Sometimes shortcuts in life work, sometimes you just have to walk the actual learning ramp. If you can walk the ramp fast, that's o.k. but if you want us to lower the ramp and shorten the travel time too, I think you are beat from the get-go. Speed kills! The great wild outdoors, is NOT the place for racing through the experiences you need. S-L-O-W down and learn how to do things right, especially if those who know, take the time to offer you their wise advice.

Anybody can recognize a friggin' Dandelion, even if they just studied pictures of them but could they ID them on the ground in the early spring even, before the yellow flowers show up? Not likely.:( On a similar note to what Candid advised you to do, work on a few common edible plants at a time, until you know them in at least three seasons. Then research another two or three plants in your area and go out and find them in whatever season is at hand. Keep that up and before you know it you will positively know say a dozen plants that can and will safely sustain your life if you are ever called upon to use that knowledge.:)

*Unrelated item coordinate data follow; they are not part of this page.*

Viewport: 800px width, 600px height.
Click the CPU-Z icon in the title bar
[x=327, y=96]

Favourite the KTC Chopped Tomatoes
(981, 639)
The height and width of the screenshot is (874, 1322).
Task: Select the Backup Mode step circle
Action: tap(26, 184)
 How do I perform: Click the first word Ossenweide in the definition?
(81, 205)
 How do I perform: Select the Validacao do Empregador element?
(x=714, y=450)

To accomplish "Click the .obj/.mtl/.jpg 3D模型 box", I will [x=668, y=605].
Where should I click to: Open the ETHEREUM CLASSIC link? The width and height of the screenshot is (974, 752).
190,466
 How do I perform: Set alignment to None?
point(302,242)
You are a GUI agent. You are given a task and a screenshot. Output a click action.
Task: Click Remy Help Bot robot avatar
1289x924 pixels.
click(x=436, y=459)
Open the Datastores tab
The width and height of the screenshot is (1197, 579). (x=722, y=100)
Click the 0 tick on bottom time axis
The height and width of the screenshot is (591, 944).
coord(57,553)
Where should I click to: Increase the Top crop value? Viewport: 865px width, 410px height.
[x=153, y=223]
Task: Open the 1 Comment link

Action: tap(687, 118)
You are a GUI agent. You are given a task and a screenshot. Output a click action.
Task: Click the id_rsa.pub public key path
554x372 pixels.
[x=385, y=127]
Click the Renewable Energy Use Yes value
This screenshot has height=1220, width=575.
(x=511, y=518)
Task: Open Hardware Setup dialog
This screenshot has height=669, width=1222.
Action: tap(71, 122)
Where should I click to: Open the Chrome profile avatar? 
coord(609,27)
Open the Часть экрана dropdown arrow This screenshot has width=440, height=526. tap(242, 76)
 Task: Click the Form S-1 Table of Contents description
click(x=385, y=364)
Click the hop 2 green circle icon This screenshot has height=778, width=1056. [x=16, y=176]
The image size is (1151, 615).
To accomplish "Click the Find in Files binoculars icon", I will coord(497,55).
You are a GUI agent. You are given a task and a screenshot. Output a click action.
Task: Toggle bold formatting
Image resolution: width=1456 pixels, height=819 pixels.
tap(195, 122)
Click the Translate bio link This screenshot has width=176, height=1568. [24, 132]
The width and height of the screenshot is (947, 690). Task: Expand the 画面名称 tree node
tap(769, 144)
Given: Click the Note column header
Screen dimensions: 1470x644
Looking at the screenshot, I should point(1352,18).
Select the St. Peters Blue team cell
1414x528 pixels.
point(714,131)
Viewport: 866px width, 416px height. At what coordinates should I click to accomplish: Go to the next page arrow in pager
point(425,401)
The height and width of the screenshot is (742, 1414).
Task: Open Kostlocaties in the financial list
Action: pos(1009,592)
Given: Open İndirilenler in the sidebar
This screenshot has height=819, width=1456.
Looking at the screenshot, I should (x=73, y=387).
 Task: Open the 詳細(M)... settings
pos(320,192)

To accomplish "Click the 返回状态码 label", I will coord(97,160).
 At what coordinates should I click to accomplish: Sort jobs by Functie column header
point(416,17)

So buddyman, please save the racing around for the track and slow down and learn when in the bush... Just my 2 cents buddy, hope that didn't come out too rough or rude or whatever. We're all just tryin' ta help ya here...:cool:

Peace brother!

01-26-2008, 10:15 AM
Another good way to find out what type of plant is good in your area is talk to the old timers, they are full of useful information and most love to share it. Serves two purposes, makes them feel useful, and gets you the info you need.

Ole WV Coot
01-26-2008, 10:51 AM
Stick with the old timers in your area. I learned when I was a kid in Eastern KY. Spring was time to "pick greens". There isn't any short cut, I could go with my Grandpa who was born in 1895 and my Dad and learn every plant & tree in the area. Wild plants were always on the table. Maybe I didn't learn the correct name for each plant, just what it was called locally but it works for me.

01-26-2008, 12:10 PM
yo hermitman

check out wildman steve brill he's got books and videos and he's from new york also his website

01-26-2008, 01:07 PM
Yea I have been using his web site (the free part) with some of the edible plants.